Così la federazione Medicina dello  sport italiana congiuntamente alla sezione provinciale di Medicina dello sport di Nuoro, apre al confronto con specialisti e operatori sanitari. L'obiettivo è definire un protocollo che metta a sistema l'attività fisica, quale strumento terapeutico essenziale di prevenzione e cura. In una Regione come la Sardegna che detiene, il triste primato, con la Finlandia, della diffusione del diabete di tipo 1 (diabete giovanile). 

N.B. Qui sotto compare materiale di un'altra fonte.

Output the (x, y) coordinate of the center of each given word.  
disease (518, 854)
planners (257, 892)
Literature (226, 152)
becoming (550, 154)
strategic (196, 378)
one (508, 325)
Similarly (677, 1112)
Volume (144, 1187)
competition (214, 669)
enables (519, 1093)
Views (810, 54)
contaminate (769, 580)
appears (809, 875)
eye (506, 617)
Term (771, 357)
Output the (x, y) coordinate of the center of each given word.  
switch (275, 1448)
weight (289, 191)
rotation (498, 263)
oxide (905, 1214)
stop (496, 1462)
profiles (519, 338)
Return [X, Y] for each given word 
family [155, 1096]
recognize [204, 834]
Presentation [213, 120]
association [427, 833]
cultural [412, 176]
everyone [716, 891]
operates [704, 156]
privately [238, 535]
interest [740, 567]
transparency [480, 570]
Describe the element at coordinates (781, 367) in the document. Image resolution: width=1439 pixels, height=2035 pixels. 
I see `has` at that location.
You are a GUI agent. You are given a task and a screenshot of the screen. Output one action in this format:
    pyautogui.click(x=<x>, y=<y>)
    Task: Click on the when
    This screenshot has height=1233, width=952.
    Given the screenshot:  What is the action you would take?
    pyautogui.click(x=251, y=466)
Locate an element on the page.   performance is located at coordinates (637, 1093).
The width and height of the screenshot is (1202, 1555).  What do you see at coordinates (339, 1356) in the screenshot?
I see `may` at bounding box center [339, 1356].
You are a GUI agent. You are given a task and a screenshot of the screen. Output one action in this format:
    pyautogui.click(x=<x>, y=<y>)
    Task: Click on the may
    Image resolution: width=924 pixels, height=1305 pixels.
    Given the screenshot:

Lo studio pubblicato dalla rivista "Diabetes Care" evidenzia come  l'Isola, da tempo, abbia superato nell'incidenza della malattia perfino la Finlandia. Il diabete dunque, qui a fare la differenza è l'esercizio fisico che se praticato correttamente permette di raggiungere un compenso migliore della malattia, prevenendo le complicanze. 

Il diabete ma non solo, perchè a beneficiare dell'attività fisica sono pressoché tutte le patologie, come spiega il presidente della federazione Medico sportiva di Nuoro, che ha promosso il convegno, la dottoressa di Seui, Azzurra Doneddu: «L'obiettivo di questo lavoro è creare una rete sinergica tra medici, infermieri, fisioterapisti, chinesiologi che consenta la stesura di un protocollo in cui l'attività fisica rientri in terapia insieme ai farmaci, questo perché a beneficiare dell'esercizio fisico sono tutte le patologie dalle croniche a quelle oncologiche».

I lavori si apriranno alle 9 con la registrazione dei partecipanti a cui seguiranno i saluti istituzionali e la presentazione del Convegno ( Viale Europa 3).